SÃO PAULO – O cenário de juros mais altos no Brasil e de maior aversão ao risco deve reduzir o ritmo de crescimento econômico no próximo ano. Ao menos essa é a avaliação do Credit Suisse, que reduziu sua projeção para a expansão do Produto Interno Bruto (PIB) brasileiro de 2,5% para 2,0% em 2022.

Em relatório divulgado nesta segunda-feira (9), o banco escreve que espera agora um crescimento mais moderado do consumo e dos investimentos, enquanto o cenário externo provavelmente permanecerá favorável.

Na última semana, após a decisão do Comitê de Política Monetária (Copom) e de um tom mais “hawkish” do Banco Central, o Credit Suisse revisou para cima suas projeções para a taxa Selic, de 7,25% para 8,25% ao ano em 2021 e 2022 – implicando mais três altas de um ponto percentual nas próximas reuniões.

A revisão na estimativa para o PIB também foi provocada pela piora do âmbito fiscal. O Credit Suisse cita que o aumento de R$ 33 bilhões dos precatórios em 2022 vai consumir o espaço previsto do teto de gastos para o próximo ano criado pela alta inflação.
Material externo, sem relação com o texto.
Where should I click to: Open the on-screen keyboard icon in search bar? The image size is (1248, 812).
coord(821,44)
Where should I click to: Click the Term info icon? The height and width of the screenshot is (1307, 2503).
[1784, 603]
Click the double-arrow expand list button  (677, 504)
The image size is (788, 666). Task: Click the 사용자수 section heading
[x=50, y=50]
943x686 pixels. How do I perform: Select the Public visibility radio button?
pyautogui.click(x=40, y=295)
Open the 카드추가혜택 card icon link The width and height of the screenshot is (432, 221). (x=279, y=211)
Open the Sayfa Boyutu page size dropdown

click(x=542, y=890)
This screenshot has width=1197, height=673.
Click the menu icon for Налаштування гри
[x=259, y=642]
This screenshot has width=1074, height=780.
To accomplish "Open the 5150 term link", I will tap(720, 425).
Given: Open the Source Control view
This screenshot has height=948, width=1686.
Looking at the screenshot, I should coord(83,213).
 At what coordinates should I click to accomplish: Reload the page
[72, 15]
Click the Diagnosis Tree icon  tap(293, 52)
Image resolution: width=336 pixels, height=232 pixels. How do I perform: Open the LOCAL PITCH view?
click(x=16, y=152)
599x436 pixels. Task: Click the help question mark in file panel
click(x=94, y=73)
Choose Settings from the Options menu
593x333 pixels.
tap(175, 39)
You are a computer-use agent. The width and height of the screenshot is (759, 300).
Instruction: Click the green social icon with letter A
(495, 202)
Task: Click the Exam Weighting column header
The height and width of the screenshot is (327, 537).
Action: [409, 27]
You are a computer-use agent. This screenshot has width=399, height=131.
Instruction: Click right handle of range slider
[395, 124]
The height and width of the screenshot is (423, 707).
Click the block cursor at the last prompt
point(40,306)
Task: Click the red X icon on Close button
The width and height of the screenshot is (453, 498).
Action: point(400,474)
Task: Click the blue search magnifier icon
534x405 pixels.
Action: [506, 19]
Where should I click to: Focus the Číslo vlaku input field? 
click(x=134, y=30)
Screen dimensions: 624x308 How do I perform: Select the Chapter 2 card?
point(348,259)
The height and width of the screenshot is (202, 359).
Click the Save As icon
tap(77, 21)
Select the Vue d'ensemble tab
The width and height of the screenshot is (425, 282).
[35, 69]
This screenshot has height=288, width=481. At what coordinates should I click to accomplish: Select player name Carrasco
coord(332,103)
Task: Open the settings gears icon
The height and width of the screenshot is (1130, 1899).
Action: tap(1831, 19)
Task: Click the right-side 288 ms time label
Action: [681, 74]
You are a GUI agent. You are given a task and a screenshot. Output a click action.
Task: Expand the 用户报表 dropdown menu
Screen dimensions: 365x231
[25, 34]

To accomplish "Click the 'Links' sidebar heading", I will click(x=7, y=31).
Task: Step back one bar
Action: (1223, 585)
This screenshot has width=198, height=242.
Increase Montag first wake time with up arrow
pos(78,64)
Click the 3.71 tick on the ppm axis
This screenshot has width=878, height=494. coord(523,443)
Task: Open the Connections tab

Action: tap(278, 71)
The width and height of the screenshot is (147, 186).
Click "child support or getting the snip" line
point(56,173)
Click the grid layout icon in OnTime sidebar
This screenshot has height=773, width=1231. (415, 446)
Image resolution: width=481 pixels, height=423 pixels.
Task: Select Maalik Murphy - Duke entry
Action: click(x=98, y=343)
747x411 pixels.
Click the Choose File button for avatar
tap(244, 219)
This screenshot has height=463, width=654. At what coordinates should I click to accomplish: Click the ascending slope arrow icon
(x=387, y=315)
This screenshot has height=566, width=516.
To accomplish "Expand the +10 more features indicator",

“O governo continua com a intenção de aumentar os benefícios do Bolsa Família e, aparentemente, todas as soluções propostas para isso representam um enfraquecimento do teto”, escreve o time, em relatório.

A terceira versão da reforma tributária, com expectativa de aumento em R$ 16 bilhões da carga tributária em 2022, mas sem aumento a partir de 2023, também está entre os temas monitorados pelo banco.

Já para 2021, com a avaliação de que a atividade econômica está em trajetória de retomada, diante do avanço do calendário de vacinação e de um carry-over (ou carregamento, a variação do PIB interanual, caso se considere que não haja variação marginal) elevado, os economistas do Credit Suisse mantiveram a projeção de crescimento de 5,5% para o PIB este ano.

Segundo a equipe, o risco mais importante hoje é o agravamento da crise hidrológica, dado que os reservatórios caíram mais rápido do que o esperado em julho, para o nível mais baixo desde 2005. O aumento do risco de apagões em regiões específicas do país também é algo mantido no radar.

Riscos no radar

A piora do cenário fiscal, a alta da inflação e consequentemente dos juros são alguns dos diversos riscos no radar dos investidores nos próximos meses.

As eleições de 2022, o ciclo das commodities – com possível normalização dos preços após forte rali –, e o cenário de queda do rendimento dos títulos americanos (Treasuries), contudo, também merecem atenção, segundo destacou em coluna Fernando Ferreira, estrategista-chefe e head da área de Research da XP.

Enquanto as manobras feitas pelo atual governo visando as eleições de 2022 têm sido monitoradas de perto, as dúvidas sobre como a “folga” no orçamento será utilizada em 2022, qual será a trajetória dos gastos públicos a partir de 2023 e se haverá a manutenção do teto de gastos ou não, permanecem.

Com relação ao aumento dos preços, Ferreira explica que o grande debate entre os investidores é se essa inflação atual será temporária ou não, e se haverá um risco de superaquecimento das economias, dado o tamanho dos estímulos adotados.

O estrategista da XP cita ainda o avanço da variante delta do coronavírus e o aumento da desigualdade.

Ainda que a lista de eventos adversos a serem monitorados pelos investidores nos próximos meses seja extensa, Ferreira reforça que eles trazem desconto de preço – e que descontos trazem oportunidades. “Enquanto é importante sempre monitorarmos os riscos no cenário, isso não quer dizer para evitarmos riscos a qualquer custo”, escreve.